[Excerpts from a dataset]
::::
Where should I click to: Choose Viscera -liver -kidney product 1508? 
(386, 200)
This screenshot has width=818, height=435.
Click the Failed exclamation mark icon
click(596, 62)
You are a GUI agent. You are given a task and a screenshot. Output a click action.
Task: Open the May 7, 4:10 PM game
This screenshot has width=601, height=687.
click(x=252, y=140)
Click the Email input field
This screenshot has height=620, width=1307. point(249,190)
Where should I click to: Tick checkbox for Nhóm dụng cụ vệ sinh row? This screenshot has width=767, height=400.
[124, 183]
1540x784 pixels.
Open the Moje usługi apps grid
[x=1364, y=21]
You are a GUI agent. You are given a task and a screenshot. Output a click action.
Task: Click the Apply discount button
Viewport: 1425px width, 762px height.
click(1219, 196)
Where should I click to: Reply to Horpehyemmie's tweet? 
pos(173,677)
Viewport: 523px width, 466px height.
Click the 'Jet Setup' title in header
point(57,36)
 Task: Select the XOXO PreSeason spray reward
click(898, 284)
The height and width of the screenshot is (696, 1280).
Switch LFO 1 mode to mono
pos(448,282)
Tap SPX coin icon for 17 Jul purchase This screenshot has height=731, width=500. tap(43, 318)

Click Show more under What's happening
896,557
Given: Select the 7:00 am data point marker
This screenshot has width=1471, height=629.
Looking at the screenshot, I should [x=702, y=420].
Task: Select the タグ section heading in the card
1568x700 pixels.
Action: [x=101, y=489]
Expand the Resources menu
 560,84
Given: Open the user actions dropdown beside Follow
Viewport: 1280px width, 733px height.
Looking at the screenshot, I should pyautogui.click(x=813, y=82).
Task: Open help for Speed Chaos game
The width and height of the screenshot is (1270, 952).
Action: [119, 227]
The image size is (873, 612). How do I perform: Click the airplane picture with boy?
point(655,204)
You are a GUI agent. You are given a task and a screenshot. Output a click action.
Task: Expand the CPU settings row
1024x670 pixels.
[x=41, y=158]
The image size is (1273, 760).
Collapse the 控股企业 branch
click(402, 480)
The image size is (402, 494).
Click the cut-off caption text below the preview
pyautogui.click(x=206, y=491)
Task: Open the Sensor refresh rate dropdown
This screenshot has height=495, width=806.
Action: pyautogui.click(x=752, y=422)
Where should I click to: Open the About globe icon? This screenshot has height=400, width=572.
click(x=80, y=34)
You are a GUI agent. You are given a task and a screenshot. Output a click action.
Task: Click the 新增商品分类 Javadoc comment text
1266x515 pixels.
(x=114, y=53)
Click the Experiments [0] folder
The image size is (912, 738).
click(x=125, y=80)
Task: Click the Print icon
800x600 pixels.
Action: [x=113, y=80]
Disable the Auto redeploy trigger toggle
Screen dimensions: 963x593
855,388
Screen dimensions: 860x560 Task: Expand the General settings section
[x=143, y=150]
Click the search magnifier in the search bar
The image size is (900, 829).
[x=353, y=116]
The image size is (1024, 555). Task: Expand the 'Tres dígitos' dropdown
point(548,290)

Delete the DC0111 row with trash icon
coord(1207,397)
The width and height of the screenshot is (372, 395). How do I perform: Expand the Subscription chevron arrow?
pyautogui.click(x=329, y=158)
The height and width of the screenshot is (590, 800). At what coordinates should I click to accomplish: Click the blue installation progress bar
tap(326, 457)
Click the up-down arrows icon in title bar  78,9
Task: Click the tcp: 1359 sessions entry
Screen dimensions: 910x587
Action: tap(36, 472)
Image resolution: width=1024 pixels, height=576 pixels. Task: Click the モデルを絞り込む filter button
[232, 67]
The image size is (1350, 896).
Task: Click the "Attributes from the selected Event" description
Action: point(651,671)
::::
§ WORK REQUIRED
Starting at the line that contains "This screenshot has width=601, height=687." and stopping after the line that contains "Task: Click the Apply discount button", write out every line exactly as it appears above, and no other line.

§ ANSWER TO THIS EXERCISE
This screenshot has width=601, height=687.
click(x=252, y=140)
Click the Email input field
This screenshot has height=620, width=1307. point(249,190)
Where should I click to: Tick checkbox for Nhóm dụng cụ vệ sinh row? This screenshot has width=767, height=400.
[124, 183]
1540x784 pixels.
Open the Moje usługi apps grid
[x=1364, y=21]
You are a GUI agent. You are given a task and a screenshot. Output a click action.
Task: Click the Apply discount button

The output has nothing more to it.